*TO DO*:
- A) In the schedule 30 passage, which organization argues that taxpayers who followed the letter of the law or the accepted practice should not be penalized?
- B) Write out the schedule 30 passage word for word, from "The legislation will" to "that is correct.".

Start of SUPPLIED PASSAGE

Paragraphs 2 and 3 relate to amounts not fully recognised for accounting purposes. Their provisions block certain tax avoidance schemes that involve derivatives. Under a certain scheme and its variants, a company would derecognise in its accounts a derivative that is carried at fair value, with the result that profits arising to the company on that derivative fall out of the account for tax purposes. Where a derivative contract of a company is matched with shares, securities or fixed income instruments issues by it, it might be permissible under generally accepted accounting principles for the contract or amounts arising in respect of the contract not to be recognised in determining the company’s accounting profits or losses for the period. The new legislation requires the profits and losses on the derivative to be fully brought into account for tax purposes, even if they are recognised separately or not at all in the account.
Paragraph 4 relates to amounts not fully recognised for accounting purposes. That is another scheme that involves an intra-group convertible loan that is highly likely to convert into shares of the issuing company. The debtor company accrues and obtains a tax deduction for more than the corresponding taxable amount in the creditor company. The new legislation will input additional taxable credits into the creditor company to make the tax treatment symmetrical.
Paragraph 5 deals with credits and debits for manufactured interest. Again, as announced on 27 January by the Financial Secretary, the paragraph is being introduced to ensure that the tax treatment of manufactured interest payments is consistent with the treatment of such payments in company accounts prepared in accordance with UK GAAP. The announcement followed a decision in the High Court—DCC Holdings (UK) Ltd v. HMRC—relating to the treatment of deemed manufactured payments. It was felt that that decision could result in payers of real manufactured interest obtaining excessive deductions and recipients being taxed on amounts greater than those they actually received.
The legislation will apply to real manufactured interest payments made both before and after 27 January and to manufactured interest payments deemed to be made on or after 27 January. HMRC has indicated that the legislation is not intended to apply to the type of deemed manufactured payments that were the subject of the High Court case. I would be grateful if the Minister would confirm that that is correct.
We look forward to the Minister’s explanation for those proposals, to check that we understand schedule 30 correctly. There is, however, one area on which we would especially like to question the Minister: the retrospective nature of the provision in paragraph 5 following the DCC Holdings case. As I understand it, there was a widely held, but not universal, view on how the legislation should apply, but that did not accord with the Court’s decision on the case. The Chartered Institute of Taxation argues that neither taxpayers who have followed the letter of the law, nor taxpayers who have followed the accepted practice, should be penalised. I would be grateful for the Minister’s view on that.

End of SUPPLIED PASSAGE
Start of MATERIAL PROVIDED

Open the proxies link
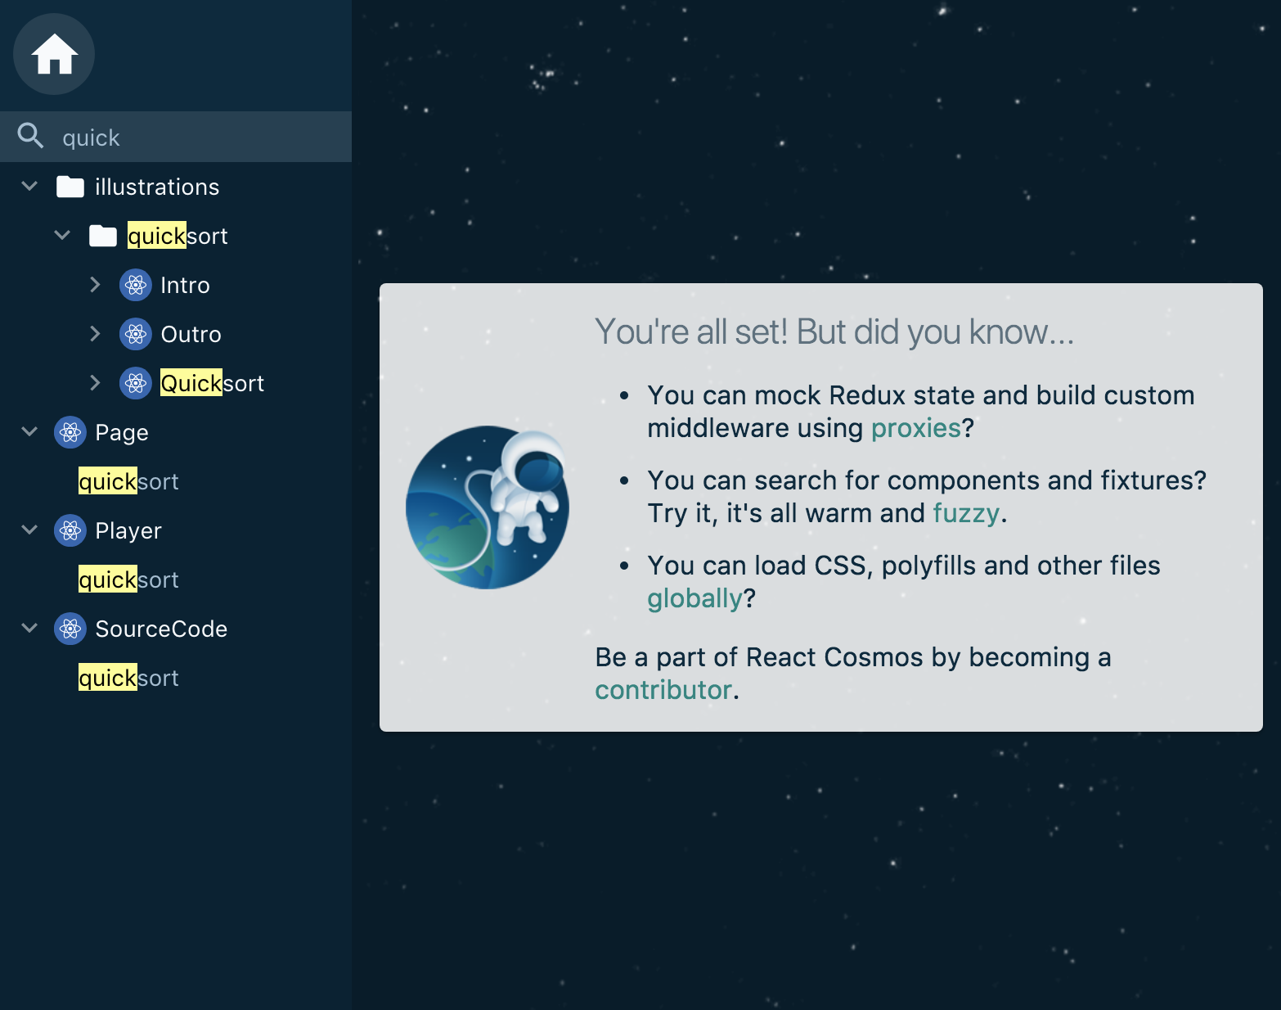Viewport: 1281px width, 1010px height. tap(916, 427)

End of MATERIAL PROVIDED

*RESPONSES FOR EACH TASK*:
- A) The Chartered Institute of Taxation.

- B)
The legislation will apply to real manufactured interest payments made both before and after 27 January and to manufactured interest payments deemed to be made on or after 27 January. HMRC has indicated that the legislation is not intended to apply to the type of deemed manufactured payments that were the subject of the High Court case. I would be grateful if the Minister would confirm that that is correct.